In today’s fast paced world, communication through e-mail has become a way of life. I find this especially true among college students.
Even though an e-mail is less formal than the handwritten note, it should still contain the same format of the handwritten note. One should also evaluate the appropriateness of the e-mail versus a phone call or a meeting face to face. Remember, the original intention or emotion of an e-mail can easily be misinterpreted.
Here are a few basic rules for sending business e-mails:
1. Every e-mail should have a greeting, body – broken into short, appropriate paragraphs, a salutation, and a signature with all of your contact information. I find receiving an e-mail in one large block paragraph difficult to read.
2. Proper punctuation and grammar is a necessity. I frequently receive e-mails containing no capital letters.
3. Use your spell check. Words spelled incorrectly do not reflect a good professional image of yourself.

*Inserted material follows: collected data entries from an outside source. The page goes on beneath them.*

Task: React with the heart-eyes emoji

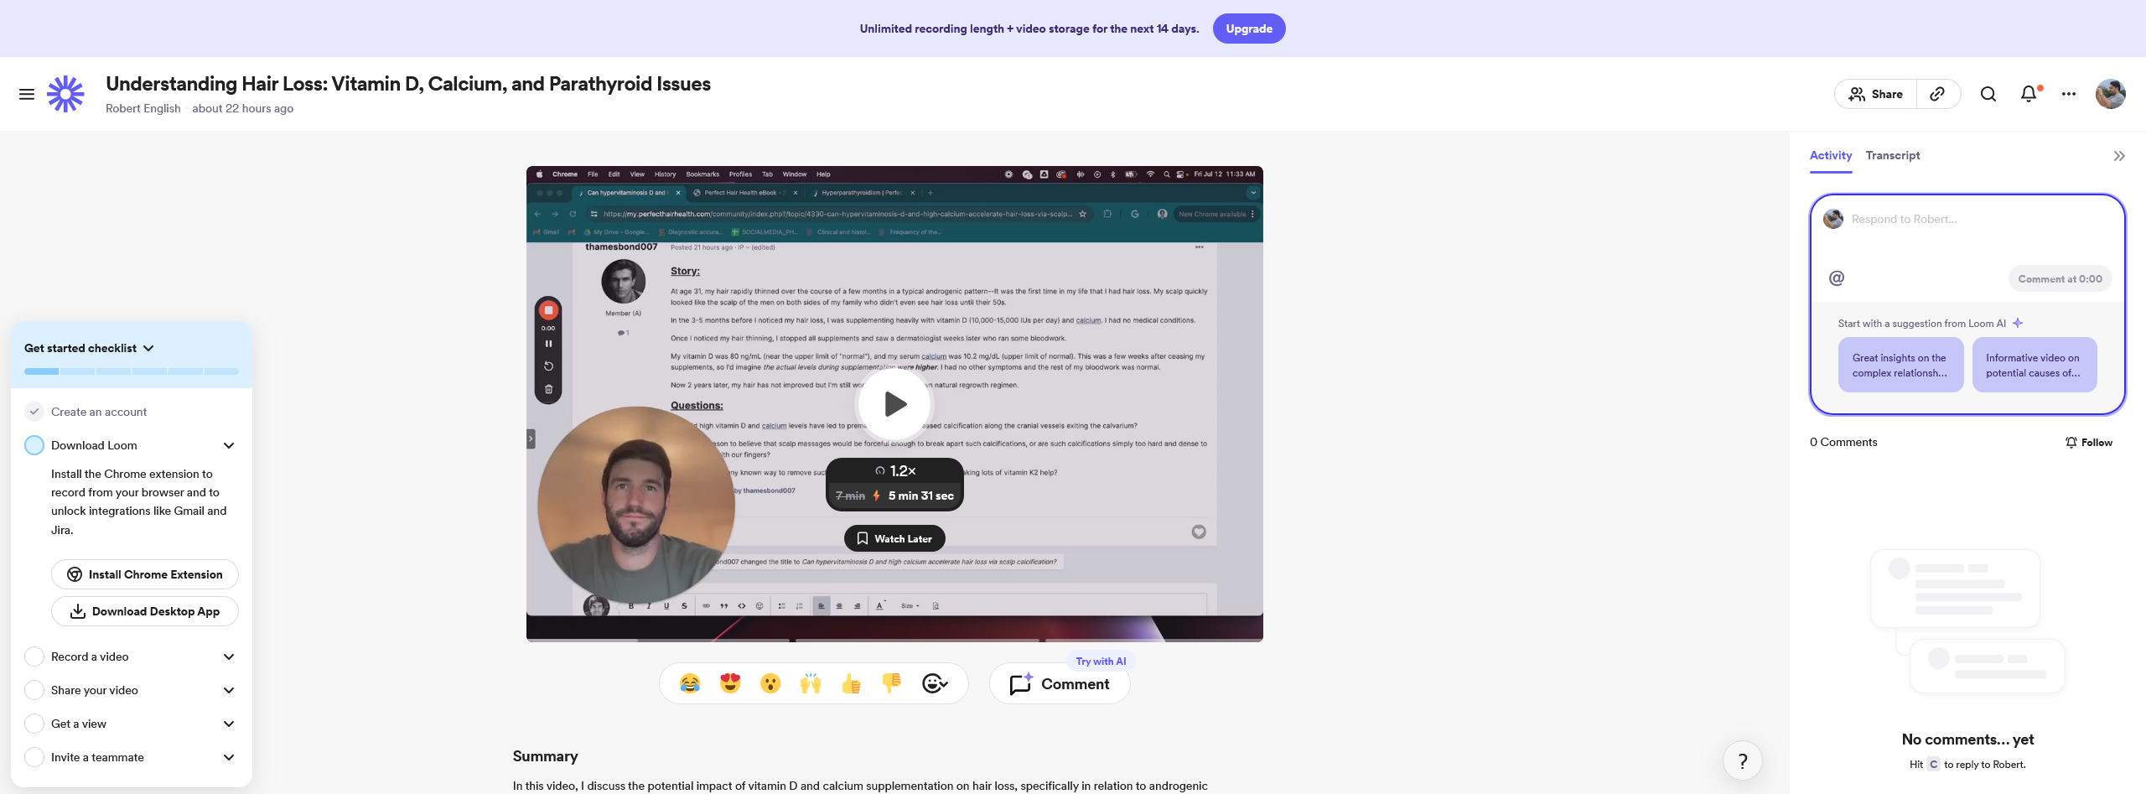Action: point(730,683)
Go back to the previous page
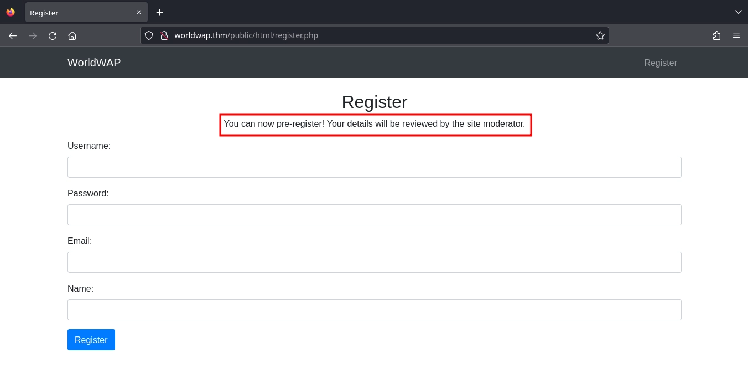Image resolution: width=748 pixels, height=368 pixels. [13, 35]
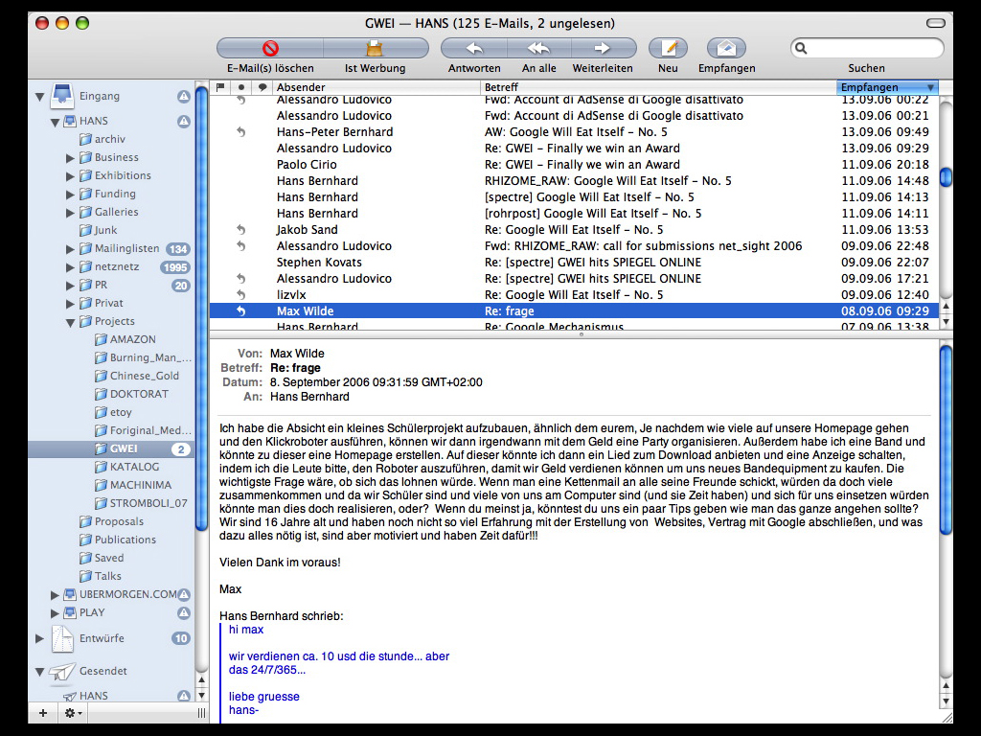
Task: Click the delete E-Mail(s) löschen icon
Action: point(270,48)
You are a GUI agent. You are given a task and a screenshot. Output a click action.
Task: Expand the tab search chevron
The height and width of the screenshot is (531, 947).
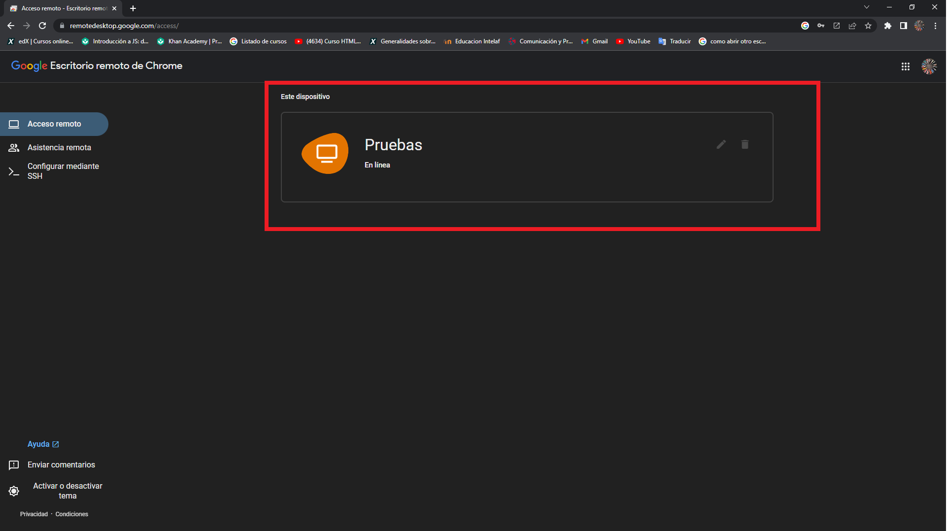[x=867, y=7]
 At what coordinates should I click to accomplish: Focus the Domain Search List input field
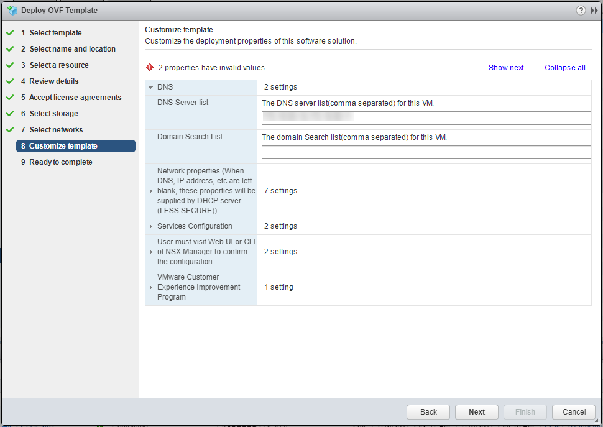click(x=426, y=152)
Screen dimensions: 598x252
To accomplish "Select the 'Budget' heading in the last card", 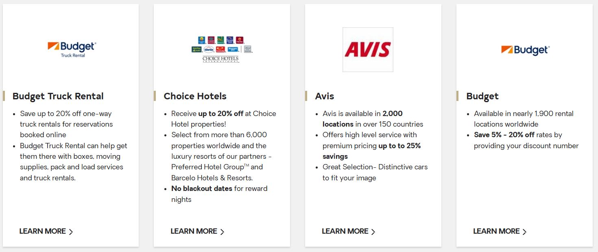I will click(x=482, y=96).
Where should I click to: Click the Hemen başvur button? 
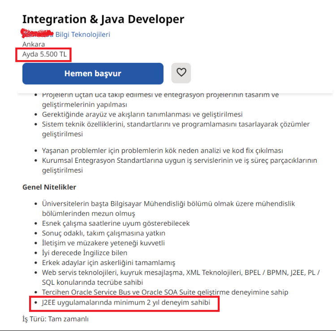click(93, 74)
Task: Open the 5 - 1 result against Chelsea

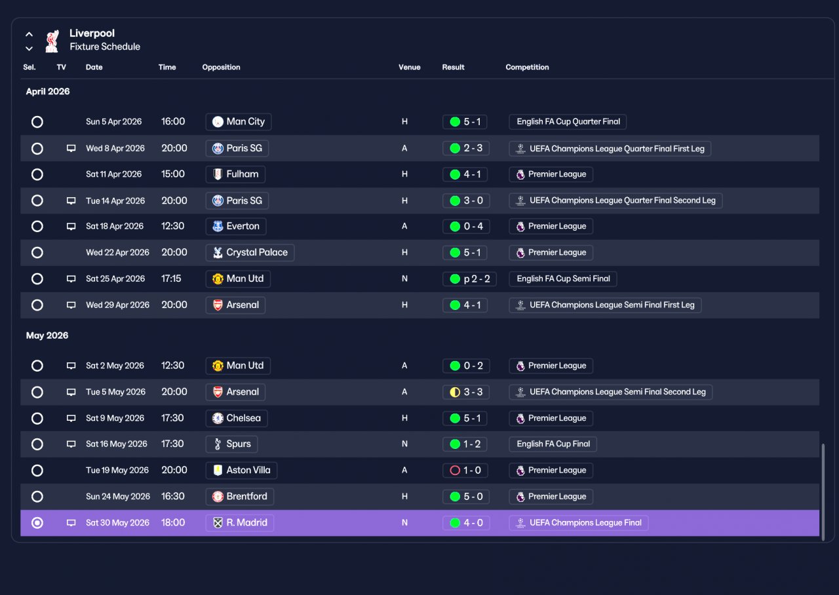Action: point(465,419)
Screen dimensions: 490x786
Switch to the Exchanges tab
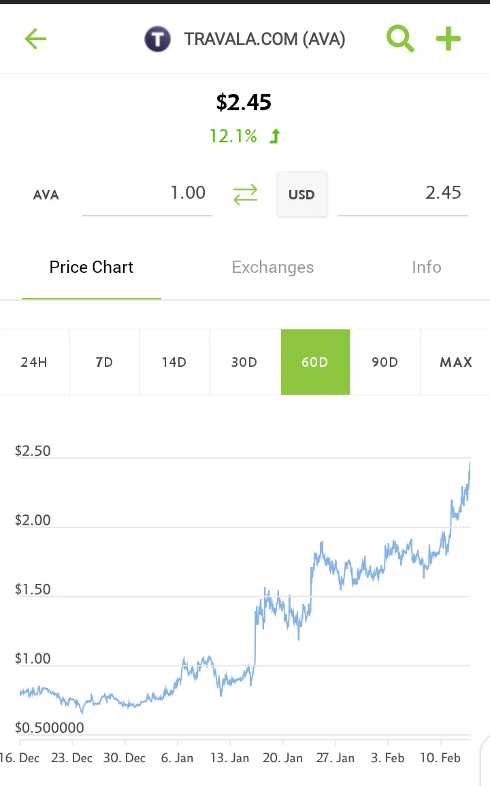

4. Keep the message brief.
5. Use the subject line. Stay with one topic for each e-mail message.
6. If you change the subject, change the subject line.
7. Do not write it if you wouldn’t want it on the front page of the “New York Times”. E-mails are not a means for gossiping or venting about co-workers. Pressing the wrong send button can have devastating outcomes. You never know who your e-mail will be forwarded to.
8. Use Bcc and Cc appropriately. At times, it is appropriate to let the recipient know who the other e-mail recipients are. If you’re sending a mass e-mail, I do not want my e-mail address posted for everyone to see and/or forward.
9. Avoid using emoticons or abbreviations such as FYI and BTW.
10. Re-read your message before sending it. If you wrote the e-mail when you had strong emotions, wait until you’ve cooled down before sending it. You may even decide not to send it at all.